Nutch 2.x 与 Nutch 1.x 相比,剥离出了存储层,放到了gora中,可以使用多种数据库,例如HBase, Cassandra, MySql来存储数据了。Nutch 1.7 则是把数据直接存储在HDFS上。
1.修改 conf/nutch-site.xml
<?xml version="1.0"?>
<?xml-stylesheet type="text/xsl" href="configuration.xsl"?>
<!-- Put site-specific property overrides in this file. -->
<configuration>
<property>
<name>http.agent.name</name>
<value>MyNutchSpider</value>
</property>
<!-- plugin properties -->
<property>
<name>plugin.folders</name>
<value>./src/plugin</value>
<description>Directories where nutch plugins are located. Each
element
may be a relative or absolute path. If absolute, it is used
as is. If
relative, it is searched for on the classpath.
</description>
</property>
<property>
<name>plugin.includes</name>
<value>protocol-http|urlfilter-regex|parse-(html|tika)|index-(basic|anchor)|urlnormalizer-(pass|regex|basic)|scoring-opic|index-anchor|index-more|languageidentifier|subcollection|feed|creativecommons|tld
</value>
<description>Regular expression naming plugin directory names to
include. Any plugin not matching this expression is excluded.

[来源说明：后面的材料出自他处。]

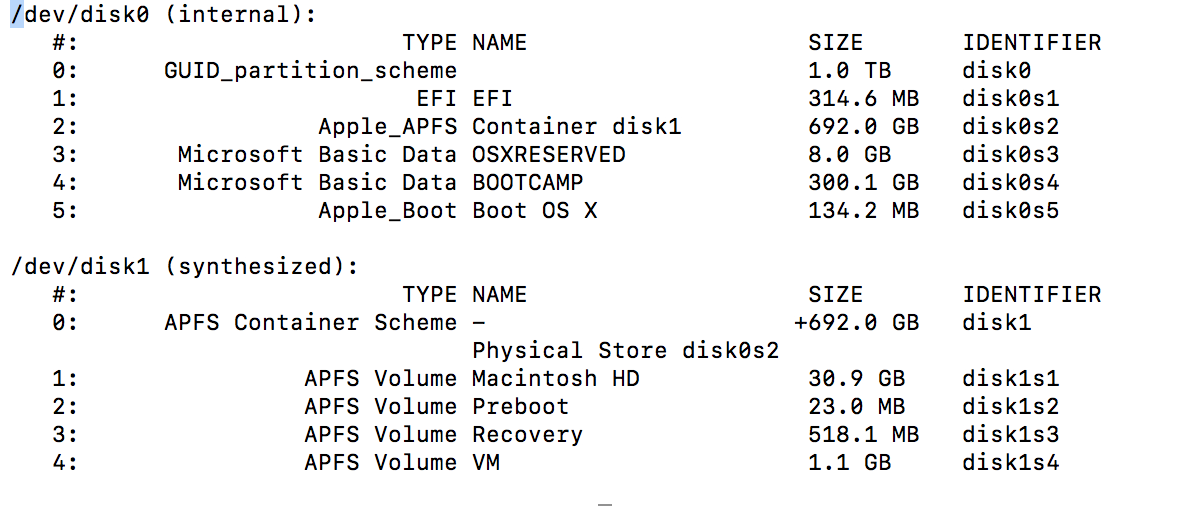Image resolution: width=1186 pixels, height=506 pixels.
Task: Click the Container disk1 name
Action: pyautogui.click(x=576, y=127)
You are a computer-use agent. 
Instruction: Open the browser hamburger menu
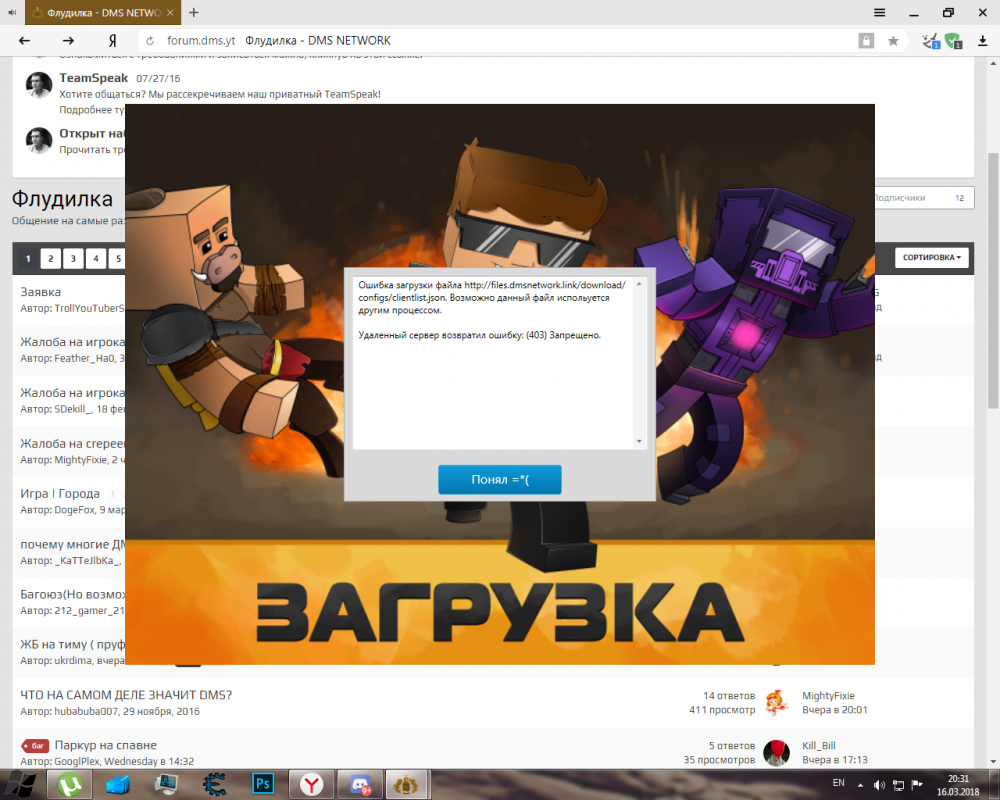[879, 13]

In any case you need at least include the nutch-extensionpoints
plugin. By
default Nutch includes crawling just HTML and plain text via HTTP,
and basic indexing and search plugins. In order to use HTTPS please
enable
protocol-httpclient, but be aware of possible intermittent problems
with the
underlying commons-httpclient library.
</description>
</property>
<property>
<name>parser.character.encoding.default</name>
<value>utf-8</value>
<description>The character encoding to fall back to when no other
informationis available
</description>
</property>
<property>
<name>generate.batch.id</name>
<value>*</value>
</property>
<property>
<name>storage.data.store.class</name>
<value>org.apache.gora.hbase.store.HBaseStore</value>
<description>The Gora DataStore class for storing and retrieving data.
</description>
</property>
<property>
<name>io.serializations</name>
<value>org.apache.hadoop.io.serializer.WritableSerialization</value>
<description>A list of serialization classes that can be used for
obtaining serializers and deserializers.
</description>
</property>
</configuration>
2.修改
ivy/ivy.xml
<dependency org="org.apache.gora" name="gora-core" rev="0.6" conf="*->default"/>
<dependency org="org.apache.gora" name="gora-hbase" rev="0.6" conf="*->default" />
<dependency org="org.apache.gora" name="gora-compiler-cli" rev="0.6" conf="*->default"/>
<dependency org="org.apache.gora" name="gora-compiler" rev="0.6" conf="*->default"/>
3.将Nutch与solr集成在一起
将
NUTCH_DIR/conf/schema-solr4.xml
拷贝到SOLR_DIR/solr/collection1/conf/
,重命名为schema.xml,并在<fields>...</fields>
最后添加一行
<field name="_version_" type="long" indexed="true" stored="true" multiValued="false"/>,重启solr
4.使用crawl脚本抓取网页
$ ./bin/crawl
Missing seedDir : crawl <seedDir> <crawlID> <solrURL> <numberOfRounds>
$ ./bin/crawl ~/urls/ TestCrawl http://localhost:8983/solr/ 2
参数
(1).~/urls
是存放了种子url的目录- (2).TestCrawl 是crawlId,这会在HBase中创建一张以crawlId为前缀的表,例如TestCrawl_Webpage。
- (3).http://localhost:8983/solr/ , 这是Solr服务器
- (4).2,numberOfRounds,迭代的次数
./bin/nutch readdb -crawlId TestCrawl -stats
也可以进HBase shell 查看:
hbase(main):001:0> scan ‘TestCrawl_webpage‘
对于列的含义不确定时可以查看conf/gora-hbase-mapping.xml 文件,该文件定义了列族及列的含义。